I’ve listened to about as much of the Alito confirmation hearings today as I can stand. Democrats continue to press the same issues over and over again and continue to receive the same responses. Republicans continue to respond with the same platitudes. It reminds me of nothing so much as a computer user who keeps doing exactly the same (incorrect) thing over and over again hoping impossibly that on one of the repetitions he or she will see a different result.
The news of the day IMO was the sharp exchange between Committee Chairman Arlen Specter and Massachusetts Senator Ted Kennedy:
The questions about CAP led to a testy exchange between Kennedy and Committee Chairman Arlen Specter, R-Pa. Last month, Kennedy sent a letter to Specter seeking a committee subpoena for private documents of William A. Rusher, a founder of the group, that Kennedy said might shed light on Alito’s membership. Specter said he had not received the letter and bristled at Kennedy’s pledge to push repeatedly for a committee vote on a subpoena.
“I will not have you run this committee,” said Specter, who brushed aside Kennedy’s threats.
- Petulant children?
- Crotchety old men?
- Old toads so puffed up with their own importance that they croak at every imagined impuning of their imagined dignity?
The process is working less to cast doubt about Alito than to cast doubt about the Senate.
ANOTHER UPDATE: Joe Gandelman’s take on the Alito hearing so far:
If Shapiro’s impression is the one that Mrs. Smith in Peoria has then she’ll decide the Democrats couldn’t get anything new out of him due to:
* him stonewalling. That requires an assumption about his political character that nonpartisans may not have.
* the Democrats being incompetent and basically outclassed politically (more or less what Shapiro, a shrewd judge of politics, seems to feel).
* nothing damaging was really there.
All of this suggests that unless there is some “defining moment” (HATE that phrase) this could wind up being the usual type of political matter in 21st-Century America with partisans on both sides riled up and with many swing voters pointedly less so.
Which suggests, if Shapiro is correct, that (a) the Republicans benefit by doing what they’re doing the way they’re doing it (b) the Democrats would not be the kinds of lawyers you’d want to hire if you were up for a murder charge (c) there could be some polarizing or bitter end to all of this…but in the end Alito will be saying hello each day to John Roberts.
I think there’s actually a little more going on here than Joe is painting it. As I see it there are at least two presidential aspirants among the Democrats: Joe Biden and Russ Feingold. These hearings have provided an opportunity for each to re-introduce themselves to Democratic Party primary voters. Biden has squandered this opportunity. Feingold has fared somewhat better; I expect his star to rise.

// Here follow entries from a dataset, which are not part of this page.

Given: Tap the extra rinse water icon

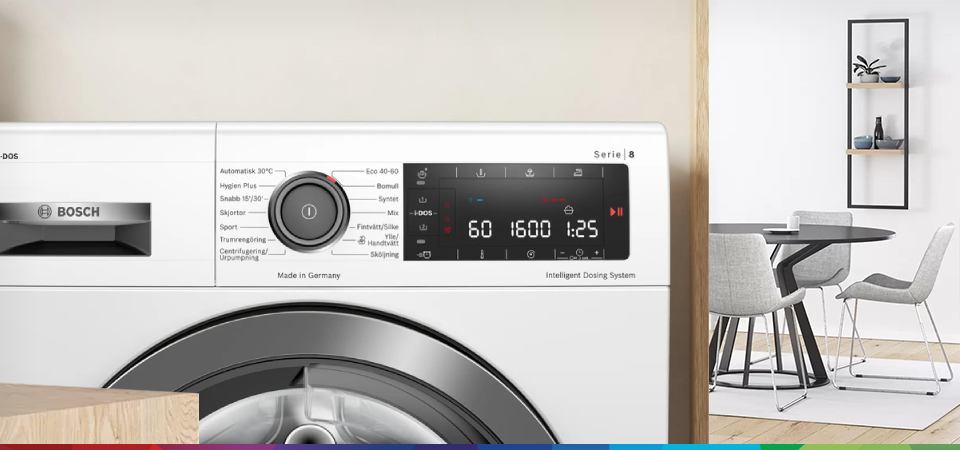Looking at the screenshot, I should 530,173.
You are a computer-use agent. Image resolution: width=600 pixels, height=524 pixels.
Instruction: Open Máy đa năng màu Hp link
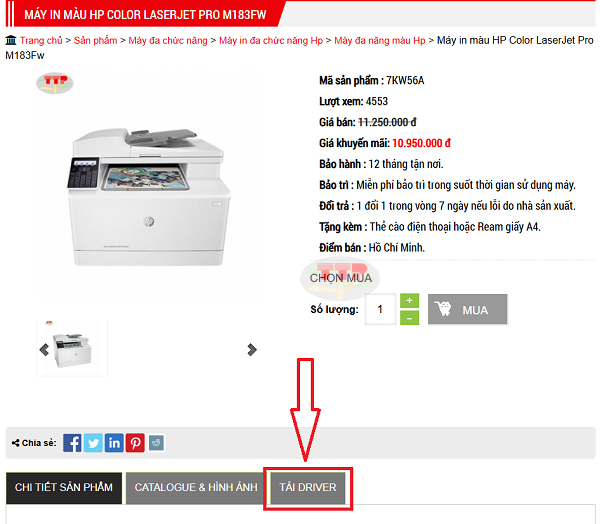[380, 41]
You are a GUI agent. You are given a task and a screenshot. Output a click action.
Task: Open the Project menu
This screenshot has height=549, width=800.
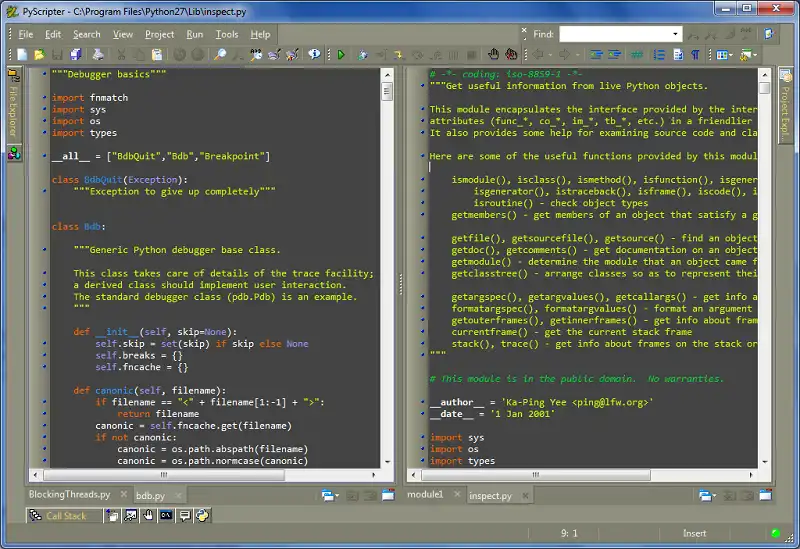159,34
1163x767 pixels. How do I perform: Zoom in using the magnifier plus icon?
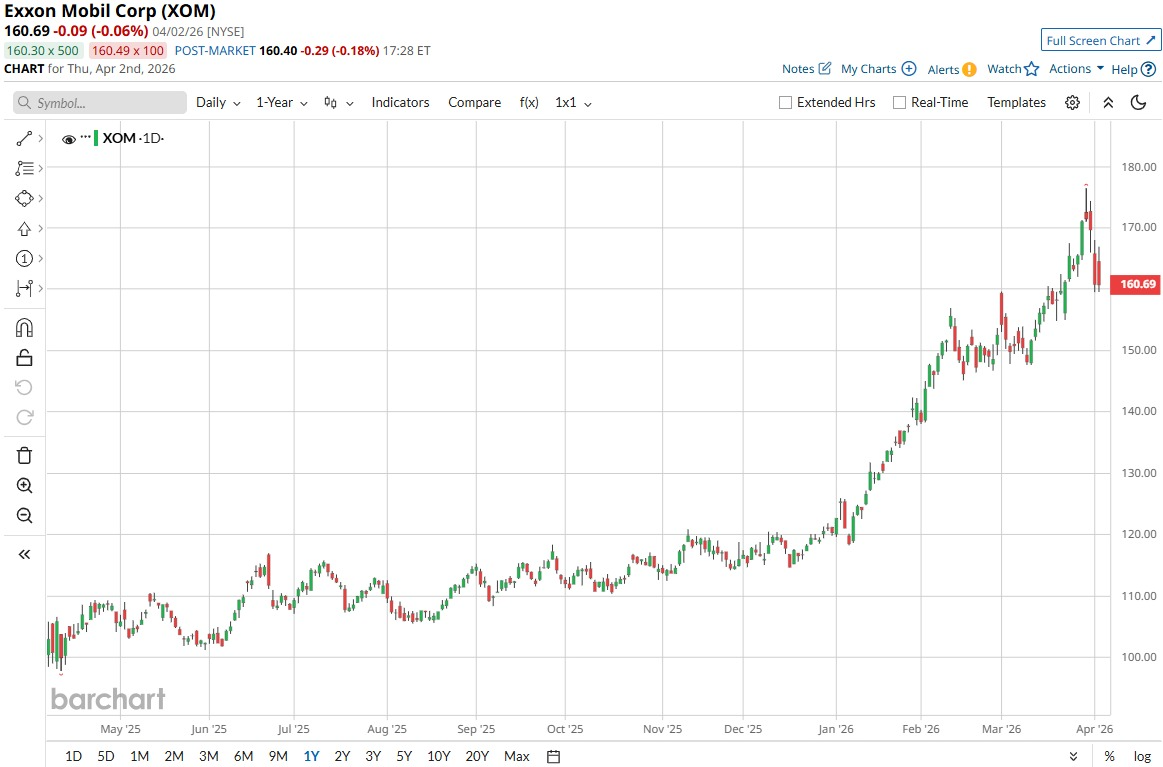24,486
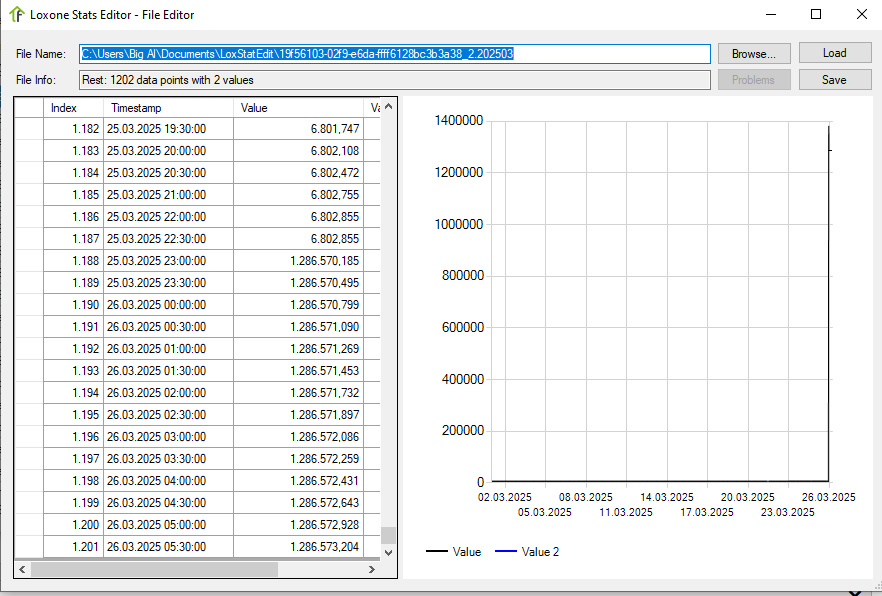This screenshot has width=882, height=596.
Task: Maximize the File Editor window
Action: [x=816, y=15]
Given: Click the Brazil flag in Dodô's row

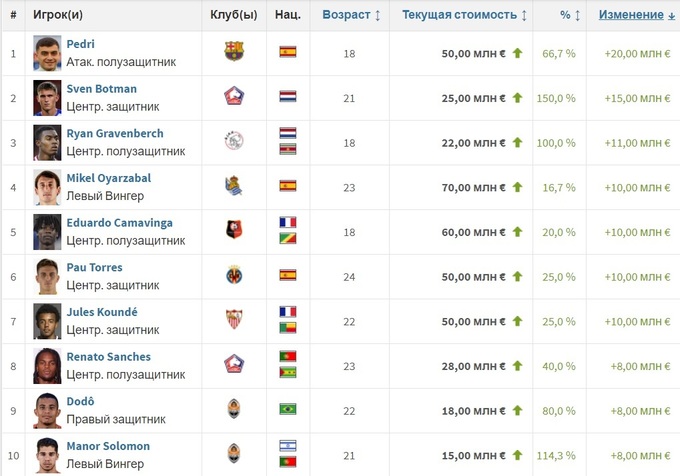Looking at the screenshot, I should (288, 409).
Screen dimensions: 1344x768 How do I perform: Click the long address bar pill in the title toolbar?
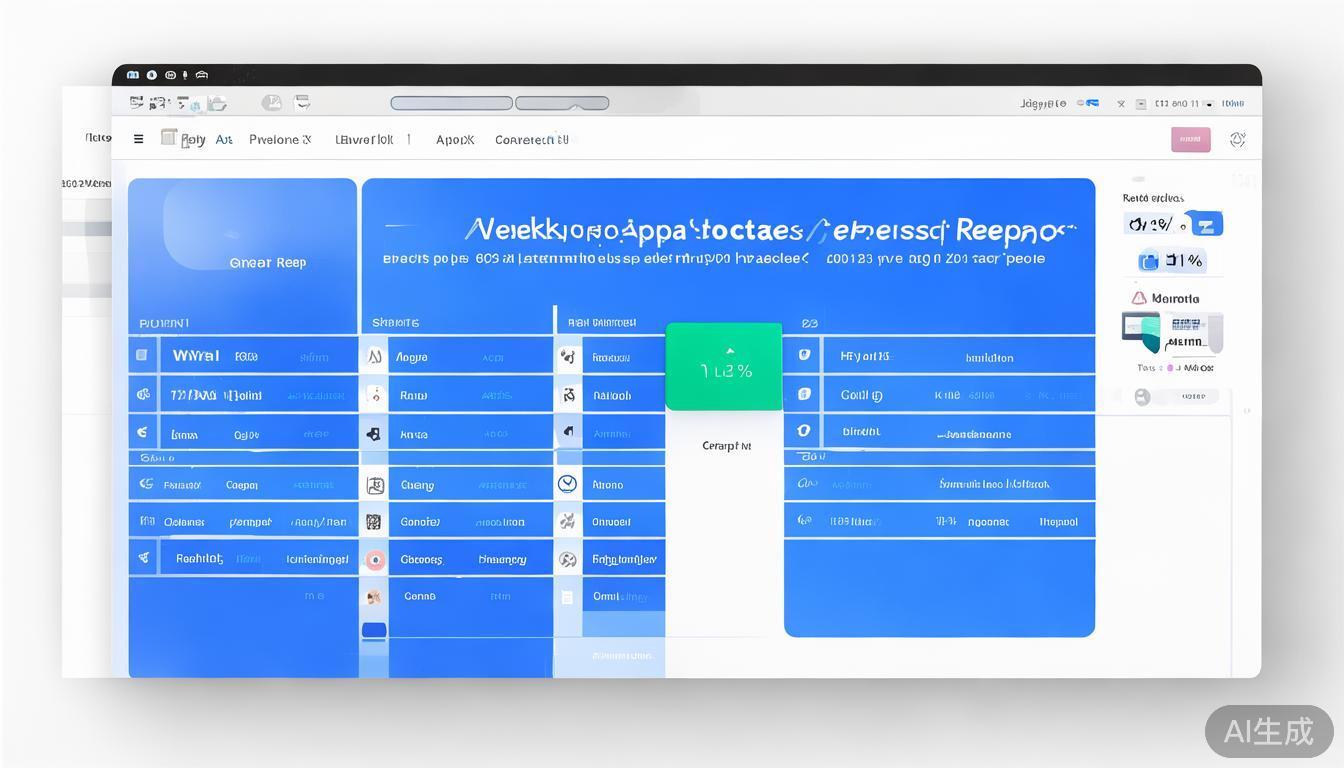coord(451,103)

YET ANOTHER UPDATE: Richard Cohen at The Washington Post has a similar observation on Biden from a slightly different vantage point:
The seniority that makes Biden so knowledgeable on foreign policy — a conversation with him is always instructive — is also what cripples. He has been in the Senate since 1973 and suffers, as nearly all senators do sooner or later, from the conviction that he and his colleagues are the center of the world. After all, no one — with the possible exception of family members — ever tells a senator to shut up. They are surrounded by fawning staff and generally treated as minor deities. They lose perspective, which is why, now that you’ve asked, they talk and talk at these hearings. They are convinced the world is watching. Actually, it’s only a half a dozen shut-ins on C-SPAN — and, of course, the nearly catatonic press corps. Everyone else is playing computer solitaire.
Biden ran for president once before — and then, too, his mouth went off on its own. (In 1988, his stump speech was perilously similar to the one used by Neil Kinnock, Britain’s Labor Party leader.) This time seems no different, except the loss is greater. Foreign policy, Biden’s specialty, is the number one issue. He has much to say — and then too much to add. He is an anatomical disaster. His Achilles’ heel is his mouth.
And from Marshall Wittman:
Sam Alito would not be the Moose’s choice in a Supreme Court nominee. He is far too differential to money power. And of course, he has been evasive in his answers – that is the way the game is now played.
Alas, however, the Moose did not win the last Presidential election – and neither did the donkey. While it is the proper role of the opposition party to grill a nominee, it should not at the same time make fools of themselves and expose their own weaknesses. More importantly, the donkey should consider the values and views of voters they need and have lost before the agendas of liberal interest groups.
He also notes a column of David Brooks’s:
The big story of American politics, which was underlined by every hour of the Alito hearings, is that sometime between 1932 and 1968, the DNA of the Democratic Party fundamentally changed. In 1932, the Democrats had working-class DNA. Today, the Democrats have different DNA, the DNA of a minority party.